Information for comparing average daily doses of animals in these studies to typical doses in humans (www.naturalstandards.com): Calculated average daily human dose of goldenseal = 43 mg/kg or 1586 mg/m², berberine = 1.7 mg/kg or 62 mg/m², milk thistle = 11.4 mg/kg or 422 mg/m², and silybins = 3.8 mg/kg or 141 mg/m²; mg/m² = (k) × (dose in mg/kg); k = 3, 5.2, and 37 for mouse, rat and human, respectively (Freireich et al., 1966).

Table 3.

Selected toxicology and pathology endpoints in the goldenseal studies.

		Male F344/N rats				Female F344/N rats
Goldenseal (ppm)	0	3,000	9,000	25,000	0	3,000	9,000	25,000
Final mean body weight (% control)	—	101	100	98	—	98	95	83
Survival rates	33/50	29/50	30/50	25/50	30/50	36/50	42/50	36/50
Liver—hepatocyte hypertrophy	0/50	19/50** (1.4)^a	31/50** (1.9)	27/50** (2.6)	2/50 (2.0)	10/50* (1.3)	27/50** (1.5)	38/50** (2.1)
Liver—hepatocyte degeneration	0/50	22/50** (1.1)	30/50** (1.8)	19/50** (2.3)	1/50 (1.0)	2/50 (1.0)	12/50** (1.1)	24/50** (1.3)
Liver—eosinophilic focus	4/50	5/50	25/50**	28/50**	2/50	24/50**	29/50**	22/50**
Liver—hepatocellular adenoma (includes multiple)	1/50** ^b	1/50	2/50	10/50**	0/50** ^c	0/50	1/50	8/50**
Liver—hepatocellular adenoma or carcinoma	1/50** ^d	1/50	2/50	11/50**	0/50**	0/50	1/50	8/50**
		Male B6C3F1 mice				Female B6C3F1 mice
Goldenseal (ppm)	0	3,000	9,000	25,000	0	3,000	9,000	25,000
Final mean body weight (% control)	—	98	100	95	—	105	104	95
Survival rates	43/50	38/50	45/50	45/50	45/50	44/50	36/50	43/50
Liver—eosinophilic focus	7/50	14/40	14/50	24/50**	3/50	3/50	2/49	4/50
Liver—mixed cell focus	1/50	7/50*	9/50**	6/50	0/50	3/50	2/49	4/50
Liver—hepatoblastoma	1/50* ^e	2/50	1/50	6/60	0/50	0/50	0/49	0/50
Liver—multiple hepatocellular adenoma	3/40	5/50	11/50*	18/50**	0/50	0/50	1/49	2/50
Liver—hepatocellular adenoma (includes multiple)	22/50* ^f	16/50	23/50	29/50	3/50^g	6/50	7/49	7/50
Liver—hepatocellular carcinoma (includes multiple)	8/50	14/50	15/50	12/50	3/50	3/50	1/49	1/50
Liver—hepatocellular adenoma or carcinoma	25/50	27/50	31/50	33/50	6/50	9/50	7/49	7/50

a. Severity grade

b. Historical control incidence for feed studies: 7/300 (mean ± SD = 2.3% ± 2.3%), range, 0-6%, liver adenomas, male rats.

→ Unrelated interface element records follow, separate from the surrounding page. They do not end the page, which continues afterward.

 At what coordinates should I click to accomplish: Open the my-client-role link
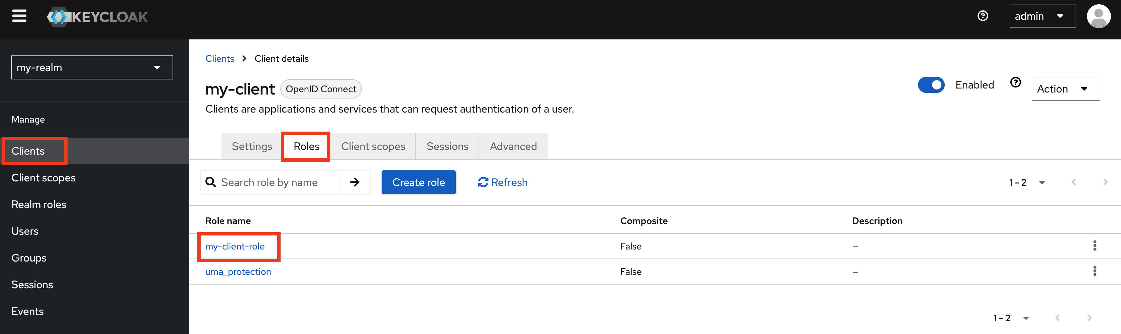[235, 246]
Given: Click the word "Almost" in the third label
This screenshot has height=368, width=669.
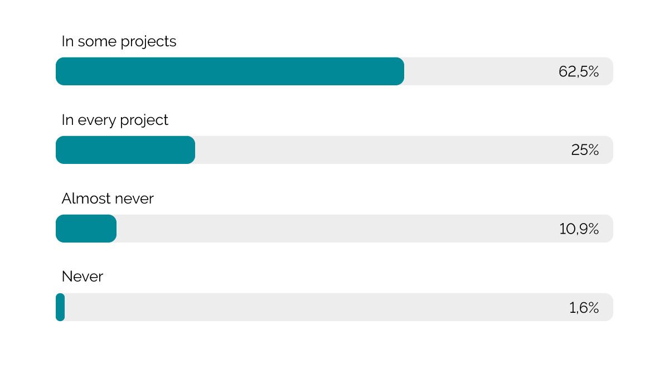Looking at the screenshot, I should tap(85, 198).
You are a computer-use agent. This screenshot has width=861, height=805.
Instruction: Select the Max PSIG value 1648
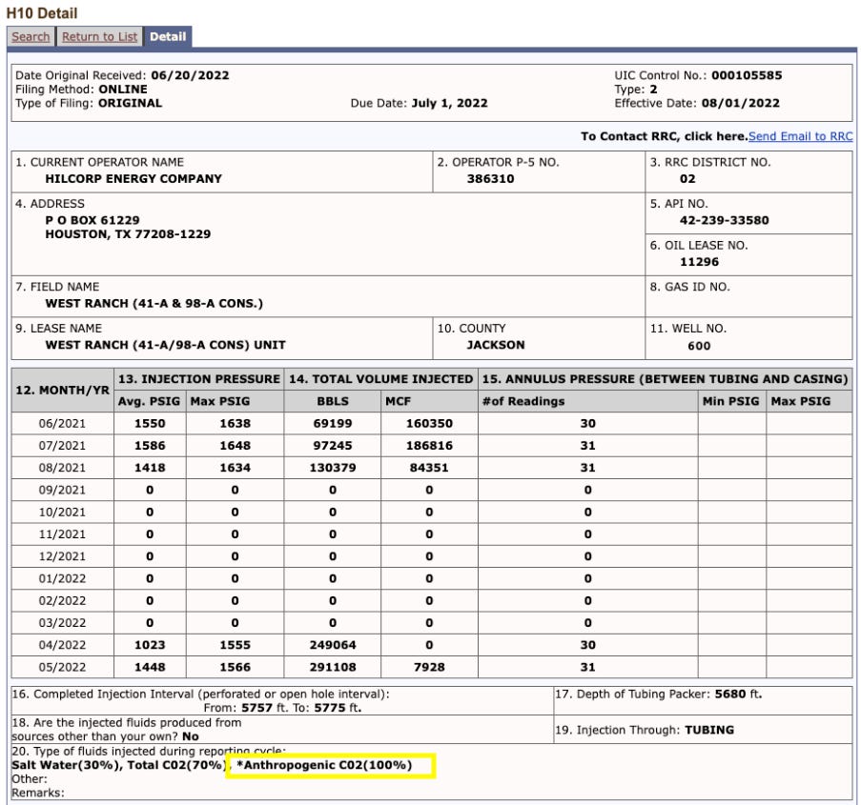point(235,445)
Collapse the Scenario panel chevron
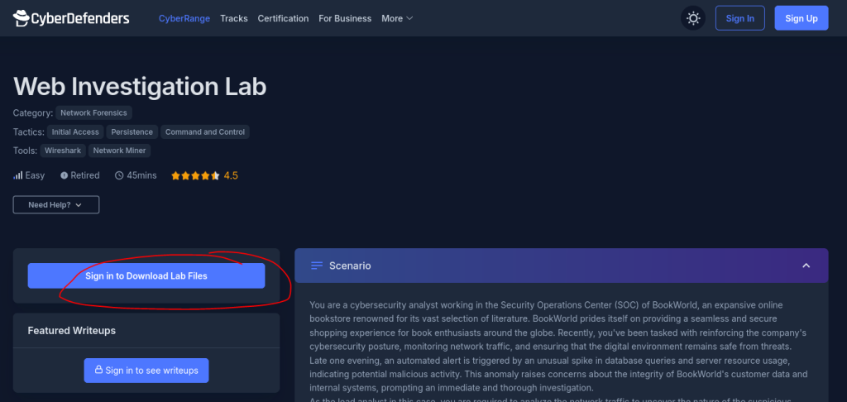Image resolution: width=847 pixels, height=402 pixels. 806,266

c. Historical control incidence for feed studies: 4/250 (1.6% ± 2.2%), range, 0-4%, liver adenomas, female rats.

d. Historical control incidence for feed studies: 7/300 (2.3% ± 2.3%), range, 0-6%, liver adenomas or carcinomas, male rats.

e. Historical control incidence for feed studies: 1/250 (0.4% ± 0.9%), range, 0-2%, hepatoblastoma, male mice.

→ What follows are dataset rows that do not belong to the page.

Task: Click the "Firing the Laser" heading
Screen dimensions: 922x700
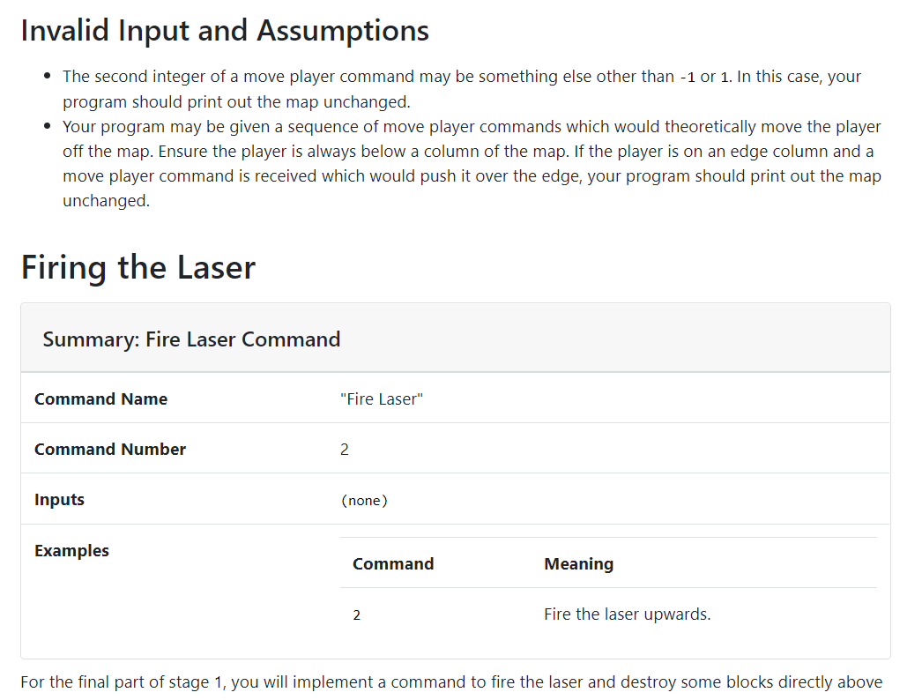Action: point(138,267)
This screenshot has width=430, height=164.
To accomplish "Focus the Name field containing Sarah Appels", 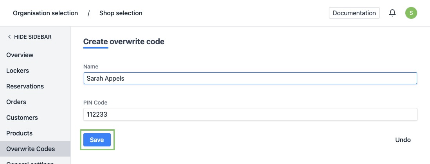I will pyautogui.click(x=250, y=78).
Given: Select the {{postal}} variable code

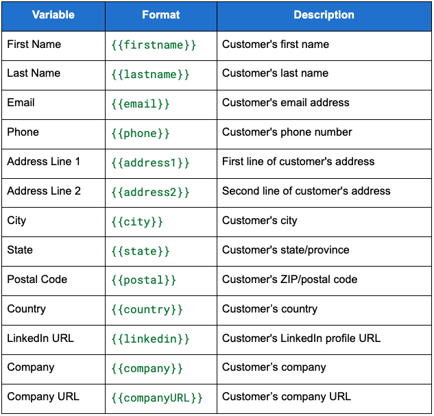Looking at the screenshot, I should click(144, 281).
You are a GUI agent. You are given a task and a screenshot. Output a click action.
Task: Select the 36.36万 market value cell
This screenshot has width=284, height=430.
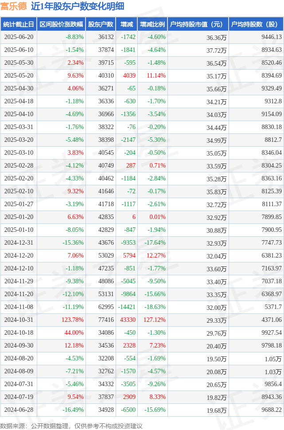point(198,37)
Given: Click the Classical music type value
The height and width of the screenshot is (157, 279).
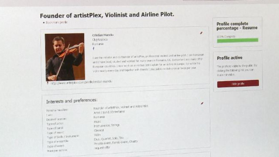Looking at the screenshot, I should coord(99,130).
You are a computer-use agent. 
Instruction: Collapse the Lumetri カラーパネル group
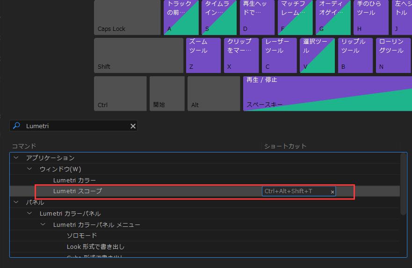point(29,214)
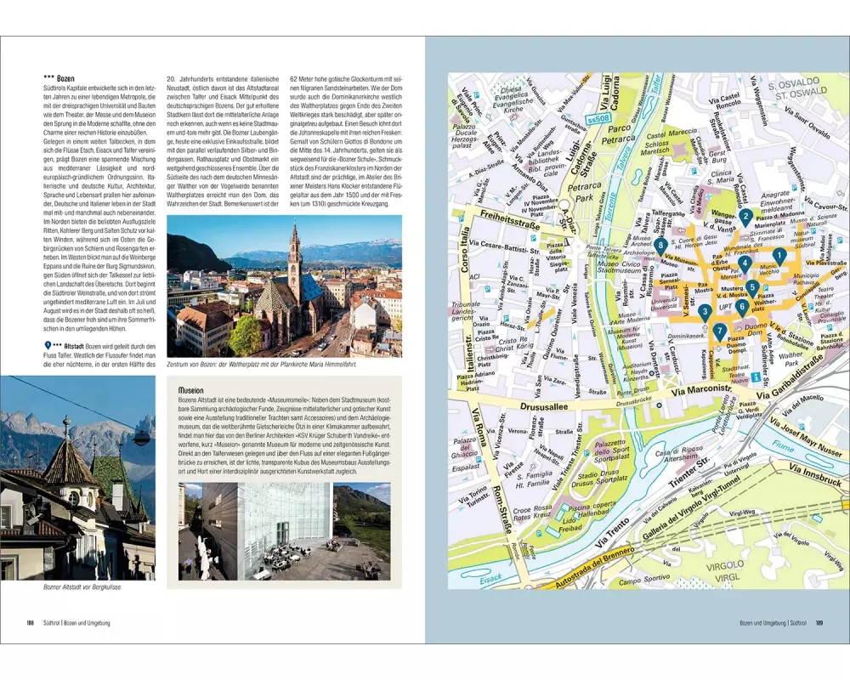Open the Bozner Altstadt mountain backdrop photo

tap(77, 477)
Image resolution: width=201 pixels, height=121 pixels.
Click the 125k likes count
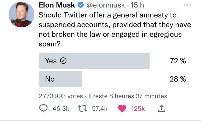click(138, 108)
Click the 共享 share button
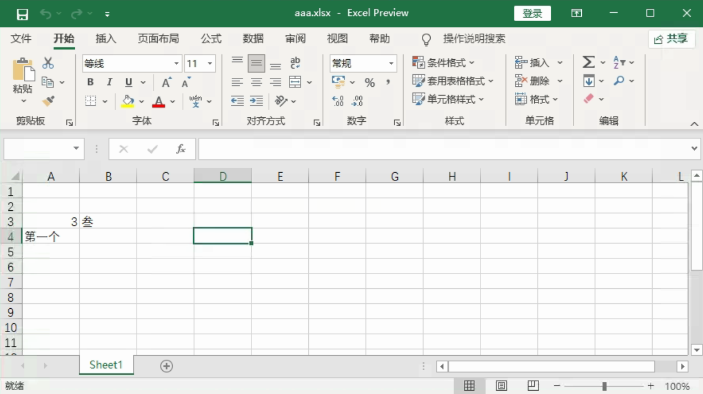 671,39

f. Historical control incidence for feed studies: 83/250 (33.2% ± 10.1%), range, 22-44%, hepatocellular adenoma, male mice.

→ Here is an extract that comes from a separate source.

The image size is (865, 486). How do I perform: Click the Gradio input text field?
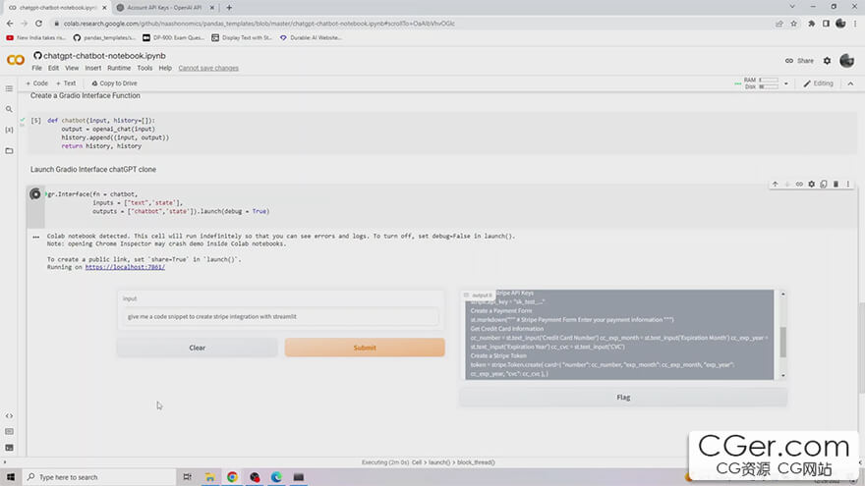pos(281,316)
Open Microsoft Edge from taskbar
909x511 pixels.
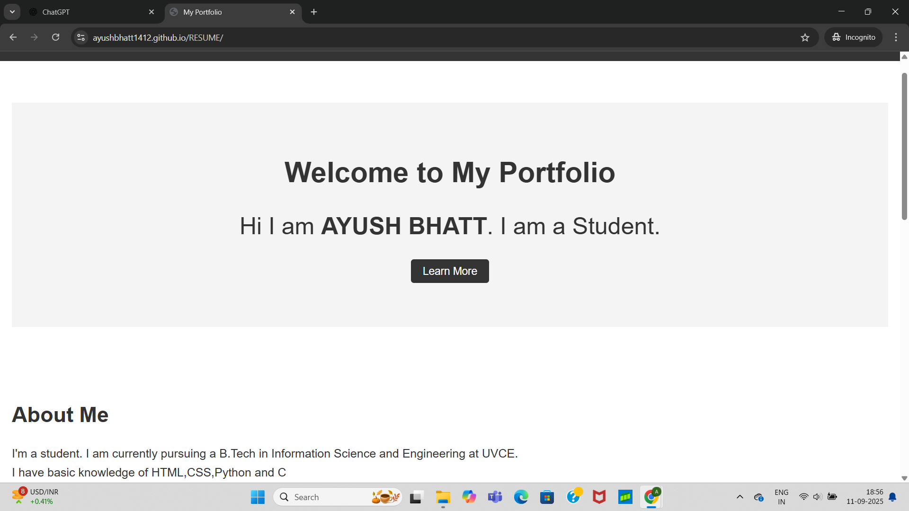521,497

g. Historical control incidence for feed studies: 20/300 (6.7% ± 2.7%), range, 2-10%, hepatocellular adenoma, female mice.

*In control column indicates significant trend with dose at p < .05; *in treated column indicates significant difference from control group at p < .05

**p < 0.01.

Histopathology—Rats

The major target organ in the goldenseal study was the liver of rats and mice. In male rats there was a significant increase in the incidence of hepatocellular adenoma and hepatocellular adenoma or carcinoma (combined) at the high dose (p < .01, Table 3). The trend statistic and the pairwise statistics showed increase in the incidences of these tumors. Male rats have a low background rate of liver neoplasms in current controls (2%) and in historical feed controls (mean, 2.3%; range, 0-6%). Thus, the increased incidence of liver tumors in 25,000 ppm male rats was considered to be related to treatment. Furthermore, there was an earlier time to first appearance of hepatocellular adenomas in treated groups (study day 612) than in controls (study day 729).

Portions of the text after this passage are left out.